If you do this you'll see that the "Select grayscale images" action does not select the image on the right. This is because it is a 1-bit image. However changing the select to include 1-bit images is not enough because the grey curve is not applied to 1-bit images.
Unfortunately I don't immediately see a way to convert the image to 8 bit, nor to get a curve to apply to the right image.
I did come up with a very dirty workaround: add a transparent object on top of the right image, then flatten transparency again. This will change the image bitness during flattening. If the object is fully transparent it will not change the colour. You can then convert it back to grey if necessary and apply the curve. Or you could make the transparent object white and only semi-transparent to get the result you want right away.
The left image is indexed and the right one is not.
A true 1 bit image is black or white. No shades of gray.
Indexed colorspaces are a very useful way of reducing the amount of memory and space needed when they only have a certain number of repeating colour values. You define a limited set number of colour values (usually 2,4, 16 or 256) and define a color value for each. The image is then defined in terms of which colour value is used, not the actual color. This is much more compact in memory usage. It is best explained by an example.
Let’s image you have a image in CMYK colour. That means you need 4 bytes to describe the colour of each pixel. If the image had 4,000 pixels, that would be 16,000 bytes.
Now, imagine that the image only used 255 different colors. Instead of storing each pixel value, we could have a table with 256 entries (that is 1,024 bytes storing the 4 bytes for each CMYK color used) and then just store 1 byte per pixel to say which entry in the table to use. That would be a total of 4,000 bytes (for the colours) and 1,024 bytes for the look-up table. That is 5,024 bytes (quite a reduction from the 16,000 bytes.
And if we do not need 256 colours, we could do even better by squashing the bits together. If we only had 2 colours, we would still need 8 bytes for the look-up table but only a bit (one eighth of a byte) for each pixel to say which colour to use – a total of 508 bytes for everything!
This is what an indexed colorspace does. It allows us to store a table of colours in a look-up table and store the index, not the color. This reduces substantially the size of data needed. It works best with fewer colours so images with a huge number of colours do not gain as well and could actually take up more memory. But for appropriate images, 16,000 bytes to 508 bytes is a substantial size reduction.
nice research, thanks.
I've also noticed that the image in question is a non-indexed grayscale image. I wonder if that's the reason why it can't be reduced in halftone?
I tried converting the image to an indexed grayscale image but was unsuccessful.
The action "Convert images to indexed color space" does not convert the image.
Is there perhaps another way to convert the image?
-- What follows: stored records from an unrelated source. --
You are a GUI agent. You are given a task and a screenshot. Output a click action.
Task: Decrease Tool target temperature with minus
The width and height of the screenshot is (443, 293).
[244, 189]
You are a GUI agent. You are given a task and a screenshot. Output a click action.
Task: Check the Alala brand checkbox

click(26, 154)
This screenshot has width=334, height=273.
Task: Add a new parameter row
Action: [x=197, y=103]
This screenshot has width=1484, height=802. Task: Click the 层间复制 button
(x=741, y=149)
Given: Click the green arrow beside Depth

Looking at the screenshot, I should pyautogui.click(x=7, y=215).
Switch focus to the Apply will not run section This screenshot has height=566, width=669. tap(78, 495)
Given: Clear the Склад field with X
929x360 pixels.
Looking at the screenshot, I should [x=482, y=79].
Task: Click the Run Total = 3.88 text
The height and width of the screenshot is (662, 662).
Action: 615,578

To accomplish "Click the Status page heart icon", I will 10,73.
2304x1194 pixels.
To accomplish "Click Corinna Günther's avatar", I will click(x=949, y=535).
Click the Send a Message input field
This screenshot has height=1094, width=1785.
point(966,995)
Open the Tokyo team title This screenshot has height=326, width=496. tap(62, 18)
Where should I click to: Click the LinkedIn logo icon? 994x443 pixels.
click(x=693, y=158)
Another approach and one that works identically for both images is to change the alpha channel value.
Some attachment quota has been reached so I cannot add a screenshot here, but look at the Transparency - General tab in the Inspector, it is the slider at the top. I think it is self-explanatory.
The reason is simple: these images are not grayscale images. One of them is a bitmap image and the other one is an indexed color image. For this particular file, given that there are no other images, you can use:
Select images
Change transparency
If there are other images that should not be selected, you can be more specific:
Select 1-bit images
Select indexed images
OR
Change transparency
or you can base yourself on the fact that they are black images and use this Action List:
Select images
Select black and white objects
AND
Change transparency
Since the non-indexed grayscale images cannot be changed in halftone, I first convert them to CMYK black and then to the indexed color space, after which I convert them back to grayscale.
Now as an indexed grayscale image the tone value can be reduced.
Since the conversion runs via the default color management, I temporarily switch it off for the action.